Problem description → Beginning with the line where "Vögel (46, 445)" appears, retype every remaining line of the data below, both the first and last included.

Input material START

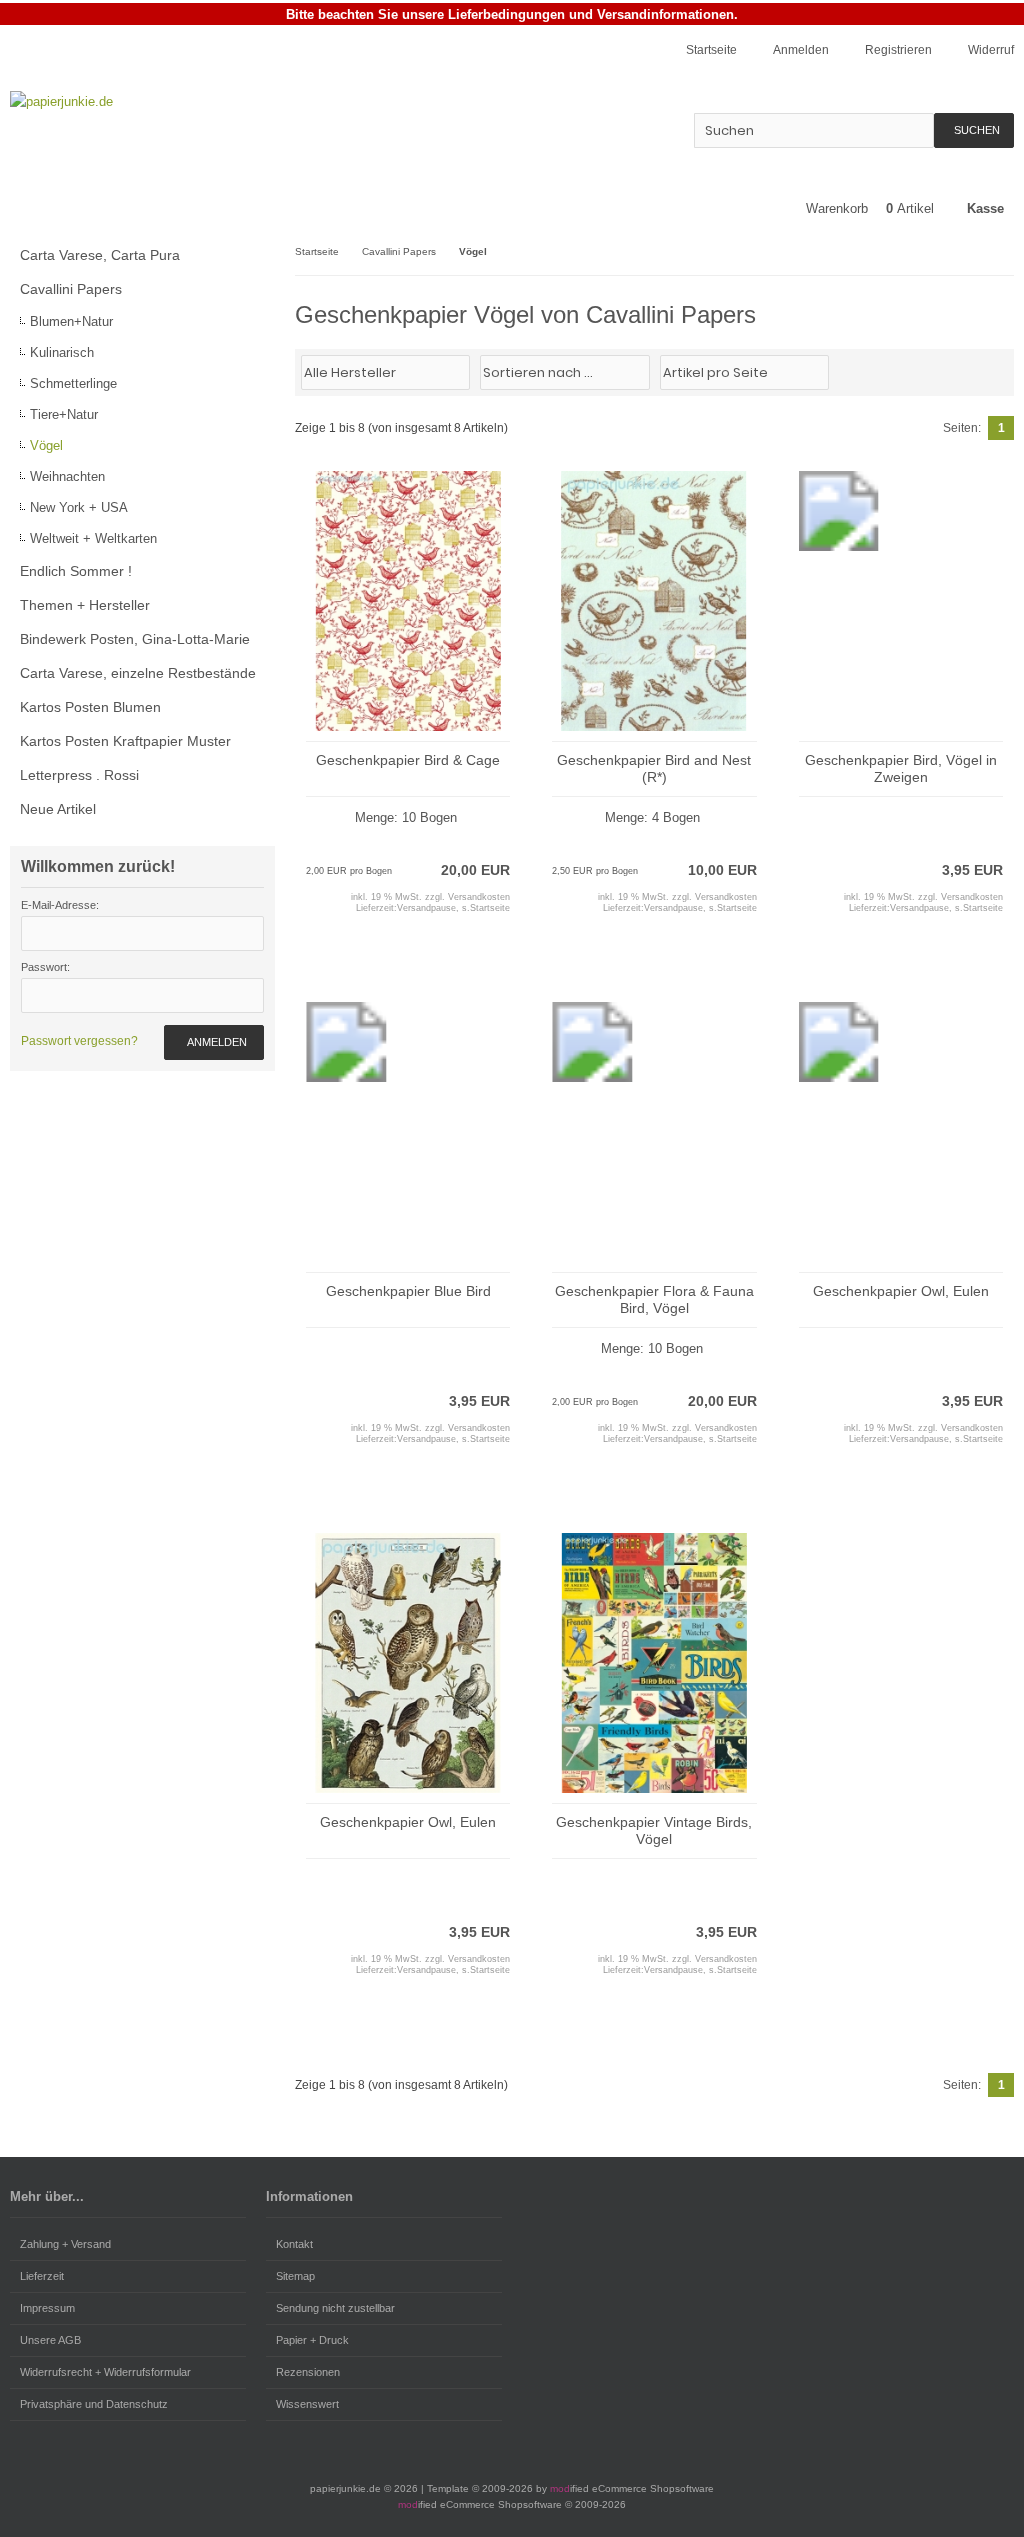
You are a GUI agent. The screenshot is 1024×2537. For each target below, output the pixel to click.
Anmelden (214, 1042)
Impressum (47, 2308)
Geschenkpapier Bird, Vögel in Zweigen (901, 768)
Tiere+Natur (64, 414)
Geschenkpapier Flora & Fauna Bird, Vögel (654, 1299)
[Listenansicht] (1003, 371)
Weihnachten (67, 476)
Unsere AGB (50, 2340)
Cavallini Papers (71, 289)
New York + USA (79, 507)
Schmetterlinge (73, 383)
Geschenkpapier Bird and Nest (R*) (654, 768)
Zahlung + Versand (65, 2244)
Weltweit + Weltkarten (93, 538)
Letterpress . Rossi (79, 775)
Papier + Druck (312, 2340)
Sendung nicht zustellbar (335, 2308)
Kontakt (294, 2244)
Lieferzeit (42, 2276)
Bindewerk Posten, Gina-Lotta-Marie (135, 639)
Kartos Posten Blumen (90, 707)
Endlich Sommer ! (76, 571)
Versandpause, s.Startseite (453, 908)
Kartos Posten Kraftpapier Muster (125, 741)
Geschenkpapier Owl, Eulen (901, 1291)
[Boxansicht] (993, 371)
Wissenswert (307, 2404)
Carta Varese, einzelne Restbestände (138, 673)
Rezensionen (308, 2372)
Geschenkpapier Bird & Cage (408, 760)
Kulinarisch (62, 352)
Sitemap (295, 2276)
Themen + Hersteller (85, 605)
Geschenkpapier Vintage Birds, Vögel (654, 1830)
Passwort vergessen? (79, 1041)
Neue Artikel (58, 809)
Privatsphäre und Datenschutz (94, 2404)
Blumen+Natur (71, 321)
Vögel (46, 445)
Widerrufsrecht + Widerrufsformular (105, 2372)
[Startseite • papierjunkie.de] (142, 101)
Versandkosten (479, 897)
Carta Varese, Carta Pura (100, 255)
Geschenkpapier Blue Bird (408, 1291)
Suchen (974, 130)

Input material END

Expected answer →
Vögel (46, 445)
Widerrufsrecht + Widerrufsformular (105, 2372)
[Startseite • papierjunkie.de] (142, 101)
Versandkosten (479, 897)
Carta Varese, Carta Pura (100, 255)
Geschenkpapier Blue Bird (408, 1291)
Suchen (974, 130)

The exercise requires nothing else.